The pair said that the card would offer members “tailored rewards based on customer preferences and the ability to earn more loyalty points when staying at an Accor property or when making purchases”.
Sébastien Bazin, chairman & CEO, Accor, said: “Partnering with Visa will be a huge boost to Accor as we embark on the shared journey to develop an innovative co-branded payment card. This new initiative will provide unmatched benefits to our members and reinforce the success of our ALL loyalty programme by increasing our member base driving additional engagement and giving each member incentives to stay with us more frequently and easily. The development of ALL is a major milestone for us, and in Visa we are very pleased to have found a partner which shares our passion for delivering everyday rewards and recognition.”
The group previously had a co-branded credit card in Indonesia with CIMB Niaga Bank,
The announcement came one year after Accor announced plans to invest €225m over two years on loyalty, partnerships and brand marketing. The group forecast a 10 percentage point increase in contribution to turnover from the loyalty programme increase, €100m in partnership revenue (from €6m) and three point revpar increase. The company said that it planned to increase its number of partnerships, after Bazin described such programmes as “about half what other competitors have”.
He said: “I want to have tens of millions coming from partnership, but partners only come if they see your brand. No partners from credit cards, from car rentals, from aviation will connect with you, with Le Club Accorhotels because you never see Le Club Accorhotels, only those who have the card.”
Last year saw Marriott International launch its Marriott Bonvoy credit cards with Chase and American Express, which it described as being designed with the premium and the luxury segment in mind, along with small business. Later in the year it launched a no-fee Marriott Bonvoy credit card for members.

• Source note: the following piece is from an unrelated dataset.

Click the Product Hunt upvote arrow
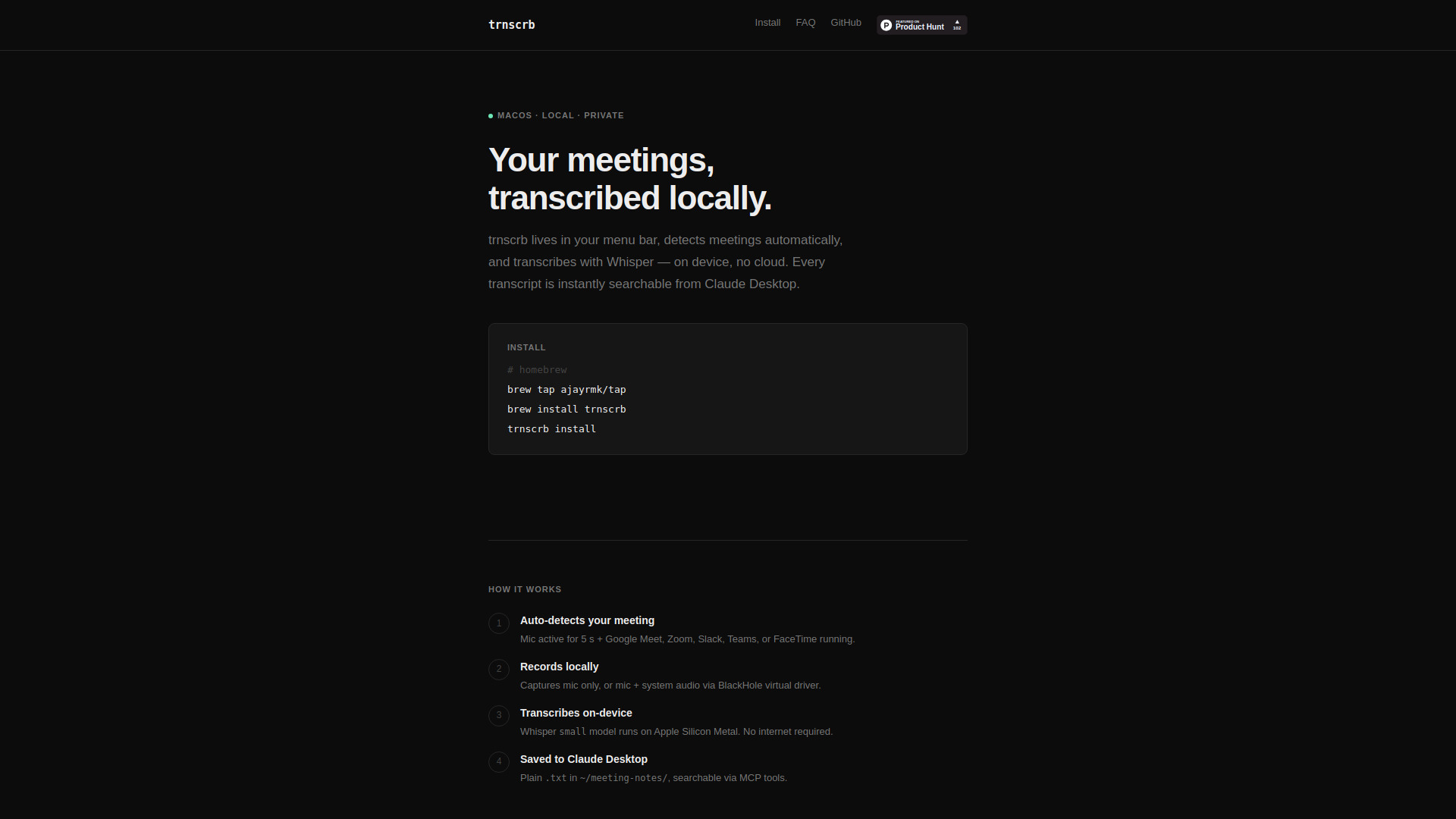This screenshot has width=1456, height=819. [957, 22]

Stephanie Linnartz, EVP & global chief commercial officer, told attendees of its security analyst meeting: “Nearly half our members reside in North America, where we also have the vast majority of our co-brand credit card holders and spend.”
The group said that, in 2018, with the benefit of renegotiated terms with its financial partners, credit card branding fees delivered $380m, a figure which was expected to reach between $410m and $420m in 2019. Linnartz said: “Not only have these renegotiated terms delivered higher branding fees but they have significantly lowered credit card processing costs at our hotels, to the benefit of our owners.

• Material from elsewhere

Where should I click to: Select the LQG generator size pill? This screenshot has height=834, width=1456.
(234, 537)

“Card holders are more engaged, and they are more loyal, and they are more likely to book direct. In fact, last year co-brand cardholders booked approximately three times more room nights at Marriott International than non-cardholders. In 2019, we expect to market the Marriott Bonvoy co-brand card more aggressively than in the past, both on-property and through our various distribution channels.”
CFO Leeny Oberg said that franchise fees earned from the co-branded credit card programme represented over 10% of total gross fees, illustrating, she said: “the power of our loyalty programme and hotel brands”.
Oberg added that the amount received from the programme was higher than that recorded “and the vast majority of that goes to support the Marriott Bonvoy programme, including the cost of the points issued to cardholders. The total amount received from our credit card partners is directly related to the number of cardholders and their monthly spend on the credit cards and the corresponding points that they earn.”
Insight: Accor has been bubbling this partnership up for some time as part of efforts to relaunch ALL as a real-life loyalty programme with all the grown-up accoutrements that one would expect and, it hopes, the revenue to match it.
When lunched its no-fee Bonvoy card, Marriott International did so in the US and Arne Sorenson, president & CEO, said: “Not to be too much of a downer, but the interchange fees outside the US are on average dramatically lower, and so the economics associated with credit cards is quite different.” Accor, one notes, are not as massive in the US as in other geographies and this is, of course, this hack’s cue to comment about they should be merging with Marriott and be quick about it.
Times they are a changin’ in credit card land. Traditionally high charges in markets such as the US have led to consumers grinding their teeth and, with fintech smelling blood in the water, other options are available. But if it doesn’t bring in screeds of cash, will the ALL card deliver screeds of bookings from loyalty members instead? We have yet to see the terms and how much they might appeal to potential cardholders.
This is one box ticked on efforts to prove to grumbling shareholders that the company has a decent plan and that the plan doesn’t involve hiving off its luxury brands. It may have to take a more convincing step - we hear this might involve Rotana. We await Thursday’s results, hands clasped in eager anticipation.